Like many men in their sixties, I was advised by my GP to have a PSA test. He is a good bloke and I complied. It was “high”. I was referred to a urologist who recommended a biopsy which would give a better indication if cancer were present or not.
So I asked, given the level of my PSA, what the probability was that I had cancer; if I had, what the probability of death was without treatment and what it was with treatment. He responded: “I don’t deal in probabilities!” I then asked (he thought rhetorically!): “How can I make an informed decision?”
I gave up.
Then about a year later, I stupidly had another PSA test. It was “high” so I saw another urologist … it was again suggested I have a biopsy. I had one and I was clear.
Then when recently I asked my GP for an overall health check (as I want to run a marathon this year), he included a PSA test. It was “high” — everything else was fine. So back to see the second urologist again. Advice? Have a biopsy.
Again my response: what are the probabilities? Doesn’t know but in my presence rings a urologist colleague “who is one of these chaps who has all the numbers”. Explains over the phone “I have this patient who is a scientist like us and wants to know the stats.”
But that urologist was going on holiday for four weeks…
So what do I do?
I have been to the Cochrane website (screening for prostate cancer), the cathedral of evidence based medicine. It states on PSA testing:
Given that only two randomised controlled trials [have been conducted], and the high risk of bias of both trials, there is insufficient evidence to either support or refute the routine use of mass, selective or opportunistic screening compared to no screening for reducing prostate cancer mortality.
So maybe I didn’t get the probabilities because they don’t exist?

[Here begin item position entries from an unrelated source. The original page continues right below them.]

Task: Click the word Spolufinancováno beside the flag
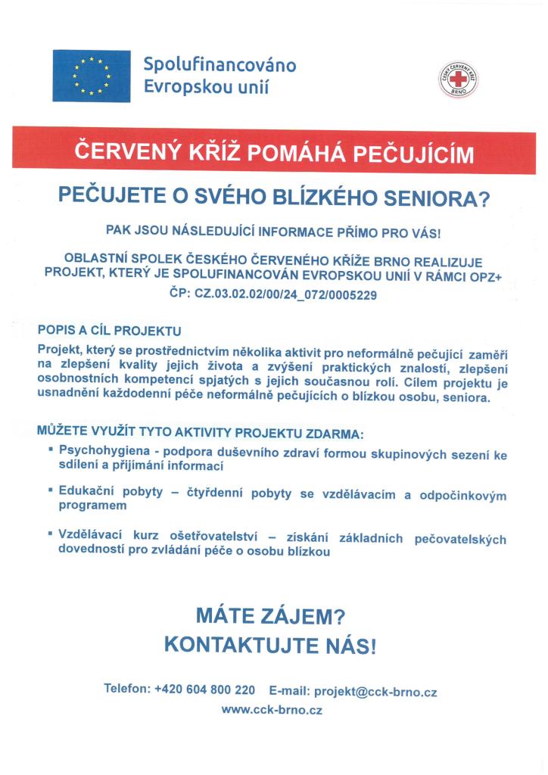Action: coord(220,64)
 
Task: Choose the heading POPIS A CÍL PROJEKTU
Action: coord(110,331)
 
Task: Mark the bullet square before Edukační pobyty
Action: coord(49,490)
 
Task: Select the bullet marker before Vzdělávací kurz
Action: coord(49,535)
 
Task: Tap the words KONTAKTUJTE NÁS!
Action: coord(269,646)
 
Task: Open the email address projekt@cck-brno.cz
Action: coord(375,691)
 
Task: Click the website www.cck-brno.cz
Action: coord(272,711)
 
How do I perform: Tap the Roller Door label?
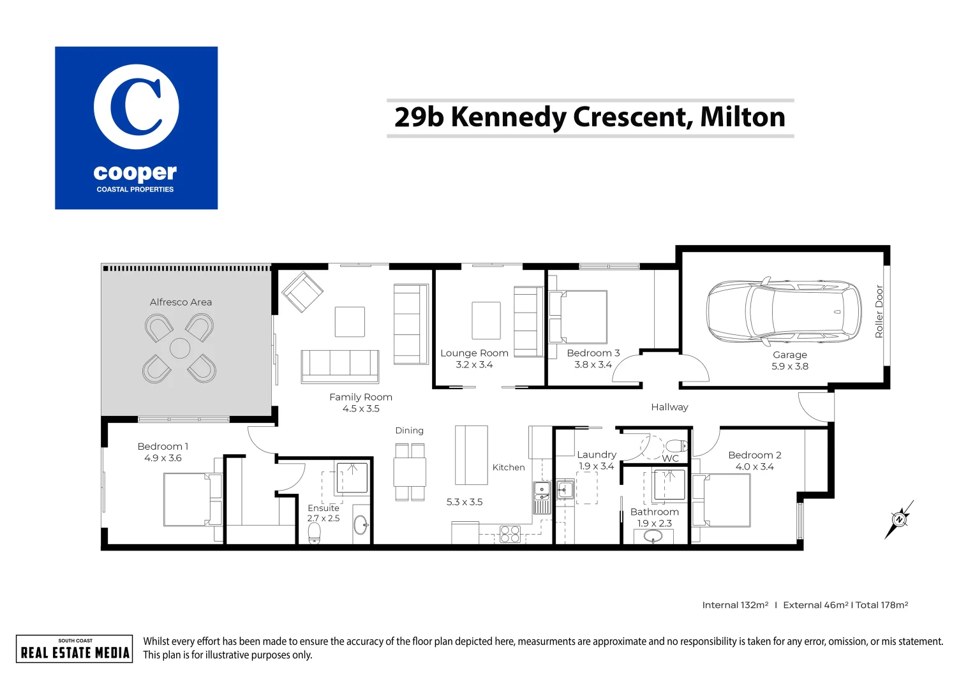[x=879, y=311]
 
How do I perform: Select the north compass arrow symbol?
[x=899, y=519]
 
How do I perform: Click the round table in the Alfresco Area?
[x=180, y=349]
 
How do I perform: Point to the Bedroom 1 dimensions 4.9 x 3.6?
[x=163, y=458]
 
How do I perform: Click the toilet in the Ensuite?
[x=314, y=533]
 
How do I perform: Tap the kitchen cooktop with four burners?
[x=510, y=534]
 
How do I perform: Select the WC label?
[x=670, y=458]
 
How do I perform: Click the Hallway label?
[x=669, y=407]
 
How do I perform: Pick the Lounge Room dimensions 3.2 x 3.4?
[x=474, y=365]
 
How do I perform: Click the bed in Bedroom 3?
[x=578, y=316]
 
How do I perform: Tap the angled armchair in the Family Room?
[x=302, y=292]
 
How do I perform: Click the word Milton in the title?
[x=742, y=117]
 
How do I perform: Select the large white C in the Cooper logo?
[x=136, y=107]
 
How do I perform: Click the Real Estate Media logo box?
[x=75, y=649]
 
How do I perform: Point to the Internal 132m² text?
[x=735, y=605]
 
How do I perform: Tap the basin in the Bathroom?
[x=653, y=536]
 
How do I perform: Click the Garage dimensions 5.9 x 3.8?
[x=789, y=366]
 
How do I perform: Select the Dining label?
[x=409, y=431]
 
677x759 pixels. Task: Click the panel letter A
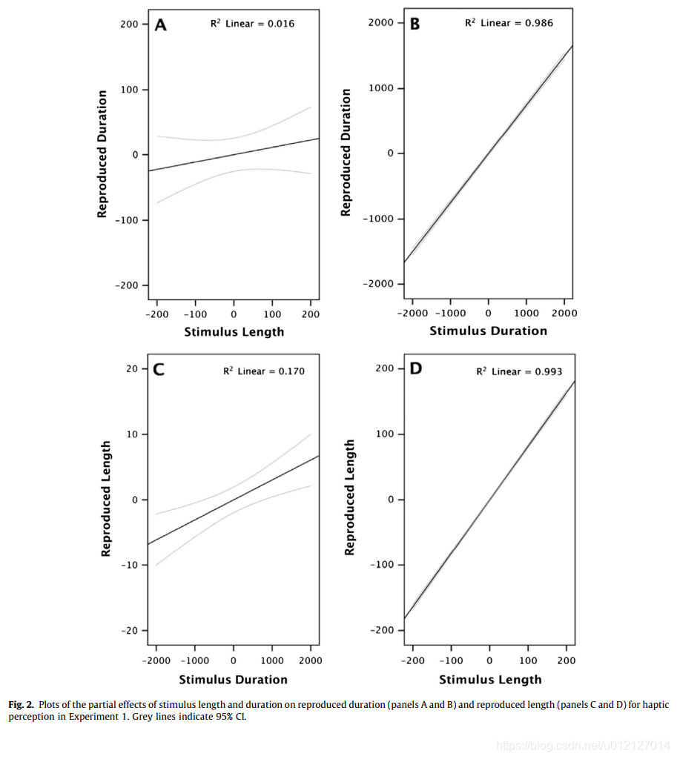click(x=160, y=25)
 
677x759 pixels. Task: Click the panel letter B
click(x=415, y=24)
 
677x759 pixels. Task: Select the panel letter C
click(x=159, y=370)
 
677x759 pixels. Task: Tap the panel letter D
click(x=415, y=368)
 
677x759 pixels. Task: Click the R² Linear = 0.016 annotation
click(x=253, y=24)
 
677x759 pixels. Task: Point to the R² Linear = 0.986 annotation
click(x=509, y=23)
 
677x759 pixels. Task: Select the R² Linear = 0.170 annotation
click(x=263, y=371)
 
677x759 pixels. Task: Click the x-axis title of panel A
click(x=234, y=332)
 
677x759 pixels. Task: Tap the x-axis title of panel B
click(x=489, y=331)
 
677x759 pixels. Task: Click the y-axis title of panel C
click(x=106, y=499)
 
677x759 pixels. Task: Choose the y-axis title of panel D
click(x=350, y=497)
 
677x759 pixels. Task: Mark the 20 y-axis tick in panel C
click(x=133, y=368)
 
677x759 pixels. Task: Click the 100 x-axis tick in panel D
click(x=527, y=660)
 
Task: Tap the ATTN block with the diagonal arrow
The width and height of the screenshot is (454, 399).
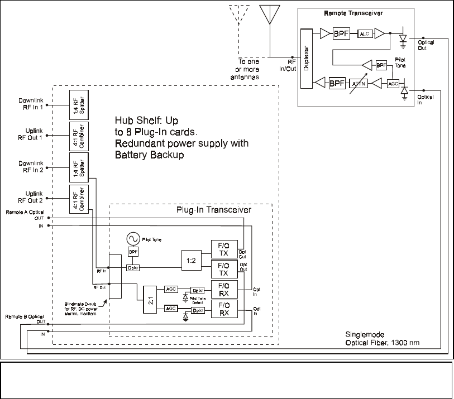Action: [357, 83]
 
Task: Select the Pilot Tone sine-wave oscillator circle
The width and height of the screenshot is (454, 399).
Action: [133, 238]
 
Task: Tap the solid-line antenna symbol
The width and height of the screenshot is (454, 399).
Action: [269, 16]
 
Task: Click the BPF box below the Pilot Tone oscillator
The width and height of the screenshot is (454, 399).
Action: [133, 252]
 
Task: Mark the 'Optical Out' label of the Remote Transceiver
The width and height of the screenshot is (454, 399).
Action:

The Cancer Council Australia states:
Men at above-average risk of prostate cancer should … be given adequate objective information about the potential benefits and harms of screening, diagnostic procedures and treatment for prostate cancer to allow them to make a fully informed decision on whether to be tested or not.
So why do I and I presume so many other men have such difficulties in getting “adequate objective information”?
Being told that the results of a test suggest a higher chance of cancer does stimulate anxiety in the man concerned and in his nearest and dearest. I know. More PSA tests and biopsies also mean more fees for doctors. In a health service strapped for cash, do we really need so many of these PSA — Potentially Stimulating Anxiety — tests?
And as a footnote: having coffee with a colleague of my same age group last week, I mentioned all of this to him. His response? “I would never think to question my doctor. I would just trust him and have the biopsy.”
But can we trust our fee-for-service doctors to do the right thing — and not more — when there is a fee attached?